La pluralità in qualche modo costituisce una galassia al cui interno vi sono pianeti,stelle e satelliti . Tutti ,seppur criticamente, portano un messaggio positivo e diffondono la cultura del VINO al NATURALE. Il buono o cattivo ha in se l’essenza del relativismo . L’unico suggerimento che mi sento di presentare e’ che con le loro differenze potrebbero ,comunque insieme ,fornire una sorta di decalogo sui punti comuni che comprenda pochissime analisi ed un protocollo – stop
Ottimo riassunto sulla situazione vino indipendente italiano e Ottimo giornalismo Montes .
p.s. Per la Francia la storia inizia forse un pochino prima di Joly con alcuni protagonisti francesi meno noti…
On quale vino, ne quale tipo , ma qui c’è qualcuno che l’ha bevuto troppo. ..
Io?
mi cito( il che non e’ il massimo della dialettica elegante) dal mio blog…Nel 1978 Marcel Lapierre, un giovane produttore di Morgon, davanti al fatto che non riusciva a bere i propri vini provo’ a vinificare senza usare lo zolfo . Lapierre aveva saputo che un luminare e produttore di vino moderno,Jules Chauvet, non usava quel tipo di sostanza e decise di incontrarlo. Quella collaborazione a tre ovvero tra Lapierre , Chauvet ed il suo giovane assistente studente Jacques Neauport cambiera’ l’approccio alla viticultura ed al modo di trasformare l’uva in vino dopo anni di artifici tecnici e sofisticazioni.
Anche in questo caso guelfi e ghibellini ovvero Chauvettisti e Neauportiani crearono rivalità e divergenze.
@Eretico Enoico, è vero Giuseppe, ma non esisteva nessuna associazione di produttori naturali e/o biodinamici prima di Joly. Quelli erano fermenti, germogli, importanti ma nulla di più. La prima azione concreta, con tutti i suoi limiti, è stata la costituzione de la Renaissance des Appellations. La prima associazione di produttori biodinamici, che ha innescato un movimento che ha portato anche in Italia alla nascita della prima associazione di produttori naturali.
Ciao Massimiliano, bell’articolo, ma Gravner e Cappellano non li mettiamo nella storia?

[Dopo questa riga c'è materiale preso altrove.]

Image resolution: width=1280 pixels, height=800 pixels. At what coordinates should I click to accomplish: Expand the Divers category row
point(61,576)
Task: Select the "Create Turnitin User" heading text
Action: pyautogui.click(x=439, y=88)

@Nic Marsél, messi da parte… 🙂
Ho voluto citare solo i quattro soci fondatori di Vini Veri, per concentrarmi più sul filo storico della vicenda. Inoltre vorrei cercare di recuperare “storicamente” la figura di Fabrizio Niccolaini, che a mio parere è uno dei veri padri fondatori del vino naturale italiano.
Non si capiscono però i motivi delle liti tra Maule e Bea
@Francesco, i particolari non li conosco
Siento escribir en castellano, pero mi italiano o frances es muy malo.
El problema es que para que el vino natural sea un verdadero lobby en Europa necesita de un reunificación, al menos en puntos comunes y en un espacio superior a las fronteras, donde todos los vigneron artesanos hablemos con una misma voz y podamos hacer frente a la competencia desleal que supone la legislación europea. Y yo creo que esto solo se hará con la simplificación, o sea. Etiquetado claro de los vinos con lista de ingredientes. Mas facil imposible.
Buen articulo Massimiliano.
Salud y buen vino
¡gracias! Samuel Cano de la Mancha. “Etiquetado claro de los vinos con lista de ingredientes” es la solución.